◆ TASK ITEM: Only a number is required: the count of lines in the material below that contain "Switch".

== Segment start ==

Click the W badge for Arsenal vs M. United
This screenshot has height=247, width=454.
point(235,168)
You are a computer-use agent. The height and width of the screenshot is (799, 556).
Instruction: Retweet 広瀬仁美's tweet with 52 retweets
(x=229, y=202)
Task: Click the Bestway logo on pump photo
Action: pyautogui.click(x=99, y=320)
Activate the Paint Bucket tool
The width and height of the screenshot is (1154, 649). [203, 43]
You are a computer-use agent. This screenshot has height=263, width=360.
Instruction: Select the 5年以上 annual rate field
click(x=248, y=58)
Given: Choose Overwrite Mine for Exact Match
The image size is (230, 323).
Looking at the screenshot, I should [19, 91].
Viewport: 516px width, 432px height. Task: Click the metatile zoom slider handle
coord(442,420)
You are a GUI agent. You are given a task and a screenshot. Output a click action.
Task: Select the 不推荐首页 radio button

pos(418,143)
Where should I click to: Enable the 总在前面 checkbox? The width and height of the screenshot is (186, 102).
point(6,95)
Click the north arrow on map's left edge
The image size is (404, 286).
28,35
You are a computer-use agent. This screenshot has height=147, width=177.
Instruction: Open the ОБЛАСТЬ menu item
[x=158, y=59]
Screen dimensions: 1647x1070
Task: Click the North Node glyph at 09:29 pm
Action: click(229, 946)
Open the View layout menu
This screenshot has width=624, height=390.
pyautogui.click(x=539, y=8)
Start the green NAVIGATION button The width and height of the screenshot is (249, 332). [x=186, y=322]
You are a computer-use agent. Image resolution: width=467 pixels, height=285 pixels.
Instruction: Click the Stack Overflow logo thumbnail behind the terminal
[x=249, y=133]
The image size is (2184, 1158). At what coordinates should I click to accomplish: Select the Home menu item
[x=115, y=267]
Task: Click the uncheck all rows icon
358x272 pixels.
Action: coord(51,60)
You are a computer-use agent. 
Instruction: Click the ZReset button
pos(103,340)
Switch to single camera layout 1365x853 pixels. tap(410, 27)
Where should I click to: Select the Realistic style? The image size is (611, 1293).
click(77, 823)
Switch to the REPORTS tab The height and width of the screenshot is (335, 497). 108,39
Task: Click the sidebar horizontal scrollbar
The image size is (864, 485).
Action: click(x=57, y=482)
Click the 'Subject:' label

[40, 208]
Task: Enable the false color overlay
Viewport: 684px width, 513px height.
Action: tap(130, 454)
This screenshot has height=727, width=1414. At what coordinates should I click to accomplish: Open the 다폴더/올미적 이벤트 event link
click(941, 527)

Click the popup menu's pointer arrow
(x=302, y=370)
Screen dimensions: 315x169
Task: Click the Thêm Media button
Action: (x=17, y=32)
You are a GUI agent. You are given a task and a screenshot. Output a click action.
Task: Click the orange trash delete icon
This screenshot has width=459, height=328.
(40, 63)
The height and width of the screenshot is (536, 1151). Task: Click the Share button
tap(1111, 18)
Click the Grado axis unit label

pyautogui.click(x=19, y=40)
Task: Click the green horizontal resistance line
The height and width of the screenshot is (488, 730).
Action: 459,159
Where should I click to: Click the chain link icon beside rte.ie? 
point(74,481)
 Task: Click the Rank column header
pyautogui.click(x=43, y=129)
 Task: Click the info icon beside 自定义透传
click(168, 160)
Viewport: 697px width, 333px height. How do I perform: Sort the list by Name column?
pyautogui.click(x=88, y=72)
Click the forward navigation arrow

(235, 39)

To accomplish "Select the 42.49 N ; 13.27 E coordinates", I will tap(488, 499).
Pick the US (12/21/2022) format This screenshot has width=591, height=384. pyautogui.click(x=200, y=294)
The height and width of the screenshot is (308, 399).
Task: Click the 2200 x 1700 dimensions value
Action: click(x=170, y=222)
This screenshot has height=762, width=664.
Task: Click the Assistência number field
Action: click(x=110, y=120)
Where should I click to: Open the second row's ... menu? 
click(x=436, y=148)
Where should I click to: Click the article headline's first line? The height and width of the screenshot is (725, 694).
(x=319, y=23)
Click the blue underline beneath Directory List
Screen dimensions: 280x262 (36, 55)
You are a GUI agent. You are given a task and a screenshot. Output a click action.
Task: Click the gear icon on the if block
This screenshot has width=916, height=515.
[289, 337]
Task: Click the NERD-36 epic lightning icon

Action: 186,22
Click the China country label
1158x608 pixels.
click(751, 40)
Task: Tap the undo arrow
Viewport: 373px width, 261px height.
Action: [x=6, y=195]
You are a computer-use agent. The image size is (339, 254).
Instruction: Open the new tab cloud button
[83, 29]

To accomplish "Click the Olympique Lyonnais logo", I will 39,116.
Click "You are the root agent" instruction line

== Segment end ==

◆ SOLUTION TO THE EXERCISE: 2